Tuesday, March 8, 2016

Fighting Viruses With Viruses


Study Finds Surprising Benefit of Viral DNA: Fighting Other Viruses
by Carl Zimmer





Have we domesticated viruses? This article from the New Your Times was very enlightening about the history of Viruses and humans. It is stated that viruses start replicating their own DNA once in a host cells, but I already new that much. The incredible thing is that over generations of viral replication, the virus start to lose the ability to burst back out of an infected cell. They become endogenous retroviruses that stay within the host cell, replicating, but unable to escape. It's at this point that the virus's DNA, trapped in close proximity with the DNA of the host cell, co mingle and becomes incorporated into the  DNA of the host cell. It is reported that as much as 8% of all our human DNA is from fragments of viral DNA taken up this way!
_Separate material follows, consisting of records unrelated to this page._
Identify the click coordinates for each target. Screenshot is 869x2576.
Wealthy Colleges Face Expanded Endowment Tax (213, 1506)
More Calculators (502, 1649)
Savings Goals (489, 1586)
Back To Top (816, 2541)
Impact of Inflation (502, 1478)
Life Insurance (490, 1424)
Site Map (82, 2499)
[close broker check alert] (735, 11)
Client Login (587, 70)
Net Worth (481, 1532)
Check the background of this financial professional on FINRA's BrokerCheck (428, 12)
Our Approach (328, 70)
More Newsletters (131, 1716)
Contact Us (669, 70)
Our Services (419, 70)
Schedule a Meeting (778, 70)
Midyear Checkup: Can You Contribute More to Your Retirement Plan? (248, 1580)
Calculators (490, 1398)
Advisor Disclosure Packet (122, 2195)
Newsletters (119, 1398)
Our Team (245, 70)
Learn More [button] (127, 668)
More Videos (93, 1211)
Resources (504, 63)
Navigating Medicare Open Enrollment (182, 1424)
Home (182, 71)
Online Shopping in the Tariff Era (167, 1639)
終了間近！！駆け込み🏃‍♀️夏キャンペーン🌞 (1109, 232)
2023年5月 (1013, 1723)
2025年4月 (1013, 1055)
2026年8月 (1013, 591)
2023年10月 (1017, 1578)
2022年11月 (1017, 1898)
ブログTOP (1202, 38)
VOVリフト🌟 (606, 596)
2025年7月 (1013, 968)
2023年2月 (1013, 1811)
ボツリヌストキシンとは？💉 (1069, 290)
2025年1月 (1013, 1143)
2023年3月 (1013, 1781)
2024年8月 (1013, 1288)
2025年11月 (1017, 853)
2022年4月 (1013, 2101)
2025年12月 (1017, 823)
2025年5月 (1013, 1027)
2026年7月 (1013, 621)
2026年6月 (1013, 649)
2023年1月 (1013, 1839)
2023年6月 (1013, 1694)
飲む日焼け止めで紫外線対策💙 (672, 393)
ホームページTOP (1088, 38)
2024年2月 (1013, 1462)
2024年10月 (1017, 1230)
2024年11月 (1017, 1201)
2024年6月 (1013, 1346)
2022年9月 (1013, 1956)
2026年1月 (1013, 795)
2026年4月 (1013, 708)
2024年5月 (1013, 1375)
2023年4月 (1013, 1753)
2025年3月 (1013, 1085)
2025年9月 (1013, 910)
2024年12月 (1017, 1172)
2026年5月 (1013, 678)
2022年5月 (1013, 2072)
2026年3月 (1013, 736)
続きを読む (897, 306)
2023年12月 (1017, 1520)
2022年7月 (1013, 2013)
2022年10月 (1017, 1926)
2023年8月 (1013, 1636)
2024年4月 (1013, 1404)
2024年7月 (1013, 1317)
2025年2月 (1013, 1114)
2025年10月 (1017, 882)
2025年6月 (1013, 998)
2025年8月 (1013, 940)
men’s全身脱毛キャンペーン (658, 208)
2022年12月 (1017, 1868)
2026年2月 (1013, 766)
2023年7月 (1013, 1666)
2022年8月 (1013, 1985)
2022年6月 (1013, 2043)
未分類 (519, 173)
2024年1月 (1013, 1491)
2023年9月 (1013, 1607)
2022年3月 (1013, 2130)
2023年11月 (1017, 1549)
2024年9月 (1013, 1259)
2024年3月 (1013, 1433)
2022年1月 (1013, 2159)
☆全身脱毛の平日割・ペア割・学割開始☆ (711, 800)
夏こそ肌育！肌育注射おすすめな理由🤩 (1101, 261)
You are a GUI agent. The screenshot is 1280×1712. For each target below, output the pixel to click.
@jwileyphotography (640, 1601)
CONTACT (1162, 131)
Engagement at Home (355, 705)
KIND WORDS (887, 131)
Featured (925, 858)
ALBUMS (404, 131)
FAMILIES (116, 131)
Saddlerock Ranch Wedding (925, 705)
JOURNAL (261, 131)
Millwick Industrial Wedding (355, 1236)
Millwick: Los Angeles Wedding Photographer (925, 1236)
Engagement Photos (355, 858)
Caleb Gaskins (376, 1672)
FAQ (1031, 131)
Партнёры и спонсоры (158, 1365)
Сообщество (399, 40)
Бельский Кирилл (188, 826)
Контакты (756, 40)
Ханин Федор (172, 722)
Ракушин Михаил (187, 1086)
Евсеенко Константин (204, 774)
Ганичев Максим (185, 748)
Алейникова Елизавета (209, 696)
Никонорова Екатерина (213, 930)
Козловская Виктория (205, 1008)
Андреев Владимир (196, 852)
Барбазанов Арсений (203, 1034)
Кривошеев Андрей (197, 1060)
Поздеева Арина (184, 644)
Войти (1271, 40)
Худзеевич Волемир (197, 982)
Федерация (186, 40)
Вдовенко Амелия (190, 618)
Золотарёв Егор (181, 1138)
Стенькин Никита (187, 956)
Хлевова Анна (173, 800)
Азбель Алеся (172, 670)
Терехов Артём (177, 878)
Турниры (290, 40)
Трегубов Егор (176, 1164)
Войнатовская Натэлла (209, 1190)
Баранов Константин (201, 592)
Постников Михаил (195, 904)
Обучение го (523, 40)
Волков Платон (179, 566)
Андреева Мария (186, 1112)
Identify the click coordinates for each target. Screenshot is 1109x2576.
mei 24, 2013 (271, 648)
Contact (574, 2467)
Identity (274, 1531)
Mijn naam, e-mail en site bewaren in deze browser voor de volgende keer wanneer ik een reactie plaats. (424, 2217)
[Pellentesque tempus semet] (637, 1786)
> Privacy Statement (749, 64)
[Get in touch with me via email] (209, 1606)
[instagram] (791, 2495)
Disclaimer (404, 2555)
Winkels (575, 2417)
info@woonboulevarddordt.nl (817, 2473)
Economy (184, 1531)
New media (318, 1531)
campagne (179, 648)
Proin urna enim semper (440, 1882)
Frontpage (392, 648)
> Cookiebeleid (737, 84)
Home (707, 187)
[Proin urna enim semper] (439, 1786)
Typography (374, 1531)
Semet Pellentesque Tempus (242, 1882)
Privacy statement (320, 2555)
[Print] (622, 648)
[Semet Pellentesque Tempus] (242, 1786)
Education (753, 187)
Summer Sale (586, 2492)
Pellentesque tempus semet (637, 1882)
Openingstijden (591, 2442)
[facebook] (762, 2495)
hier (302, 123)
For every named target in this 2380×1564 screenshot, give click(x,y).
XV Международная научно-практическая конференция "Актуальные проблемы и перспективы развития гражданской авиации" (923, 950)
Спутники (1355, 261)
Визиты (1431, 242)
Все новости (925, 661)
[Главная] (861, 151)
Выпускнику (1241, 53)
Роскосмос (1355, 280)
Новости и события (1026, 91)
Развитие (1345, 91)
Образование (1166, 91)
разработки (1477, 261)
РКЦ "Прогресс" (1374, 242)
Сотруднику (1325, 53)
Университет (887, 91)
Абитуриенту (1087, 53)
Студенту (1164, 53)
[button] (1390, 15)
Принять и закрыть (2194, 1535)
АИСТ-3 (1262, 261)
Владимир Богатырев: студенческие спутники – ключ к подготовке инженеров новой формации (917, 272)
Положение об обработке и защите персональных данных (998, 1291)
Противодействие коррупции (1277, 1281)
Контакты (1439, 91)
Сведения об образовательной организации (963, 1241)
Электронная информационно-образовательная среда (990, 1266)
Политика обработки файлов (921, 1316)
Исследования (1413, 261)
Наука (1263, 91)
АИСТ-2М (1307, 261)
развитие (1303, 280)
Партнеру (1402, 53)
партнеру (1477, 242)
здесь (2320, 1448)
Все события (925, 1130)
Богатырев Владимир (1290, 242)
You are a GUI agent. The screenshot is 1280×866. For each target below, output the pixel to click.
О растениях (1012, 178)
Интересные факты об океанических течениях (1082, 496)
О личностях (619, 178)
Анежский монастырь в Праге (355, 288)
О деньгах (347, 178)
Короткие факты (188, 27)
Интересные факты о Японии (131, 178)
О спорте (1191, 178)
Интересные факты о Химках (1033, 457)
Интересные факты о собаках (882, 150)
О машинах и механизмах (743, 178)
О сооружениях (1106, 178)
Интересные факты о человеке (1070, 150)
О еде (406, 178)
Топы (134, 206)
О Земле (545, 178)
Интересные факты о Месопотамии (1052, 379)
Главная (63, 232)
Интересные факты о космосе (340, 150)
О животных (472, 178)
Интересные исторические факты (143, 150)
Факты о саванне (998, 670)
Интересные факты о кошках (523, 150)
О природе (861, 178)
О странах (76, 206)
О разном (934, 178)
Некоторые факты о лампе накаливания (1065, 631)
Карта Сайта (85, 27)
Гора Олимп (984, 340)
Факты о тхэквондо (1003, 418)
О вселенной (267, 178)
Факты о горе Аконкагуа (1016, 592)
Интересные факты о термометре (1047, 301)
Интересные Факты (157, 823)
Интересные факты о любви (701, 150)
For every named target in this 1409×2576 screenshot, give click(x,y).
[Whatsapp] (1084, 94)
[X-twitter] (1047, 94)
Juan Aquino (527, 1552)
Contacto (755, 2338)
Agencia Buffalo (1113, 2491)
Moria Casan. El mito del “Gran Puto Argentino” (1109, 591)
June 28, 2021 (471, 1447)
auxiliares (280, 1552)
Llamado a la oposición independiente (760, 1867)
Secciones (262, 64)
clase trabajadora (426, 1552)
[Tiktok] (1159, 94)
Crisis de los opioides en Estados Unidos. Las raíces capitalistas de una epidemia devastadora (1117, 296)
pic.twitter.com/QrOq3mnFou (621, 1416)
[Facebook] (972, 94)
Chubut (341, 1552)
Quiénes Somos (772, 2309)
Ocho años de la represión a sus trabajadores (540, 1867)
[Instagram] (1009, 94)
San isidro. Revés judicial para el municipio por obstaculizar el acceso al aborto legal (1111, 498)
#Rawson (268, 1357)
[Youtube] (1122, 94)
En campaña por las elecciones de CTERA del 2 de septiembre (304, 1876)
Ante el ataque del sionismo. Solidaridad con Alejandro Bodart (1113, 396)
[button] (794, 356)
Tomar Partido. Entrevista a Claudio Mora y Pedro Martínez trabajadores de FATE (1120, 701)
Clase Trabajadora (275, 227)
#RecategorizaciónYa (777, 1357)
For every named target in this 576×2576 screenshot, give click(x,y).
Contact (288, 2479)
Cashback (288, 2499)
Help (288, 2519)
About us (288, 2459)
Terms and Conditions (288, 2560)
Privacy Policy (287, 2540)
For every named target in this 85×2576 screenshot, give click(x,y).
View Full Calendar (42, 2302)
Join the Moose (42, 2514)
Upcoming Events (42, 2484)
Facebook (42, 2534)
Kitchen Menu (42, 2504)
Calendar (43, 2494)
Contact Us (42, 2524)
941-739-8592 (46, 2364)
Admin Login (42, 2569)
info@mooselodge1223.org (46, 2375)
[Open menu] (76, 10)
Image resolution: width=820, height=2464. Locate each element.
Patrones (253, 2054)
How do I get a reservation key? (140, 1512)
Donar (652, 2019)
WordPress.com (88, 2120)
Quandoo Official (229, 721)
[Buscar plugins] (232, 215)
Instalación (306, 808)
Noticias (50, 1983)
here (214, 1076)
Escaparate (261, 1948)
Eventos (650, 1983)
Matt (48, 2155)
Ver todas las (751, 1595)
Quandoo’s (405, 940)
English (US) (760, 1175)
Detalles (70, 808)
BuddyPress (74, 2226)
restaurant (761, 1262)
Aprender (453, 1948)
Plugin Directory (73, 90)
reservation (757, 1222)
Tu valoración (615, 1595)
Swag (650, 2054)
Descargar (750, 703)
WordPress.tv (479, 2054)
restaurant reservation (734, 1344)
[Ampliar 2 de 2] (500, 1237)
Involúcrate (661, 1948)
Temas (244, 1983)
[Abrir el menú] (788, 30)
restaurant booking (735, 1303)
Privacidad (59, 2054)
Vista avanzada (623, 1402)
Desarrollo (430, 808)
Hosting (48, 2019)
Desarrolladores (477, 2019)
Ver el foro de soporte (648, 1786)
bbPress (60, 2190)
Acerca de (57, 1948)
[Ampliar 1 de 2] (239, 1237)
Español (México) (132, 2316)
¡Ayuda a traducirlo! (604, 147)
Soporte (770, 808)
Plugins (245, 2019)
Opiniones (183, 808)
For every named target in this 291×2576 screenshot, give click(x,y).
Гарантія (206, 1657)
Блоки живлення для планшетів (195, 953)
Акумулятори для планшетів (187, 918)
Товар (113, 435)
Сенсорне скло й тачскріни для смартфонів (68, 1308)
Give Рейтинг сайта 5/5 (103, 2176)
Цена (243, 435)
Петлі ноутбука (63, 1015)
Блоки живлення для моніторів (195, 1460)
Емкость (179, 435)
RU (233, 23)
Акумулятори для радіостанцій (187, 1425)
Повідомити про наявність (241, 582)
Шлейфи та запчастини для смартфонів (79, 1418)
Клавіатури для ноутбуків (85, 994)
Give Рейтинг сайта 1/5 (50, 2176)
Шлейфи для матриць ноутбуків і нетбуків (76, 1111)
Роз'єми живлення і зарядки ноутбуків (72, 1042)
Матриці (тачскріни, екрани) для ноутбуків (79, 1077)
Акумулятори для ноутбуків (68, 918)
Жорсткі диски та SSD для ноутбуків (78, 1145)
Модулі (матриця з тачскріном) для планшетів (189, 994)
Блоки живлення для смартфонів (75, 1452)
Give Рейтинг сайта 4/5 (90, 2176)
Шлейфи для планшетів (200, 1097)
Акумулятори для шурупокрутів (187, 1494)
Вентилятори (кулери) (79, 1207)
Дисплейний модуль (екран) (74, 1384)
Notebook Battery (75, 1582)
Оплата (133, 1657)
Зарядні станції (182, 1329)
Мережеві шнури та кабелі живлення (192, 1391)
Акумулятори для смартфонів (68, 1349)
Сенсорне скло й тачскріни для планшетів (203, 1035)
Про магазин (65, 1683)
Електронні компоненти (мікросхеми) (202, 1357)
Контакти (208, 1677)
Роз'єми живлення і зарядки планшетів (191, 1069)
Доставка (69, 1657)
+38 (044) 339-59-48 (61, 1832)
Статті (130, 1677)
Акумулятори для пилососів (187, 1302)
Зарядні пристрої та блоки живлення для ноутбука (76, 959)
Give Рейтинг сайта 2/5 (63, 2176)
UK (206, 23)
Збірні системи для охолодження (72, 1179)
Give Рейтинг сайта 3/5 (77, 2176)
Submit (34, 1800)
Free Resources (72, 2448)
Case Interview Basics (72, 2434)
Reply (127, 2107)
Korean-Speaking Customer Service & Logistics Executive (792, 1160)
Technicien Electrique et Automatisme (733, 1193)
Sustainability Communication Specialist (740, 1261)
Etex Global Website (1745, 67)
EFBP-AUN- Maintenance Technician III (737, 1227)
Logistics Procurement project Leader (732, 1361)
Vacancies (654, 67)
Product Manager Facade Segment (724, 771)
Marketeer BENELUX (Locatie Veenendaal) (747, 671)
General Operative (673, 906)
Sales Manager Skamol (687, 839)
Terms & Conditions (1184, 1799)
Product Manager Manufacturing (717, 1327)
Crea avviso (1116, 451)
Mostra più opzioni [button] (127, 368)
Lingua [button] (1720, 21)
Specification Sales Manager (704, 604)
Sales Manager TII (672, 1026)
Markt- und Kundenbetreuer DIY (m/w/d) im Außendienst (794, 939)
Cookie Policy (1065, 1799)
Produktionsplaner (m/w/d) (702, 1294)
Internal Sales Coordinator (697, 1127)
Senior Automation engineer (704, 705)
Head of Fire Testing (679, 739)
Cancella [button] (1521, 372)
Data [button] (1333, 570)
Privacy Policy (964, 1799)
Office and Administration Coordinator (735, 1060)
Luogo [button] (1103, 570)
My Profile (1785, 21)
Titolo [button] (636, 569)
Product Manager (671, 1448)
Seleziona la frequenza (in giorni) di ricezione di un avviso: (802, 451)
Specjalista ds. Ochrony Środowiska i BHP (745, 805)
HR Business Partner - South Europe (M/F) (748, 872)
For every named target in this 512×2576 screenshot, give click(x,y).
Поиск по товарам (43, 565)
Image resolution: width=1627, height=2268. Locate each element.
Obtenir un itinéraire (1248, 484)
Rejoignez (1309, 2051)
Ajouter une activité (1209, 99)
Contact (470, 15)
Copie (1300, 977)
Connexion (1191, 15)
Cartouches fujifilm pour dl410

If your like me, you'd think having virus DNA incorporated into your own sounds like a bad thing, that the host taking in the fragment of virus DNA into their own would be perpetually sick or die. The weird truth thing is, it a good thing!  According to the article, we have been able to use the viral DNA to help us fight other viruses. They site a British study in which a protein called FV1, which prevents viruses from injecting their DNA into the hosts cells by latching onto the viruses first, was determined to originate from viral DNA.  There are apparently many virus fighting genes in our DNA that we have viruses to thank for. They apparently make it so that our immune system responds to incoming viruses faster and more efficiently, as proven by experiments where they cut out the viral DNA from the cell's DNA, and failed to fight off introduced viruses.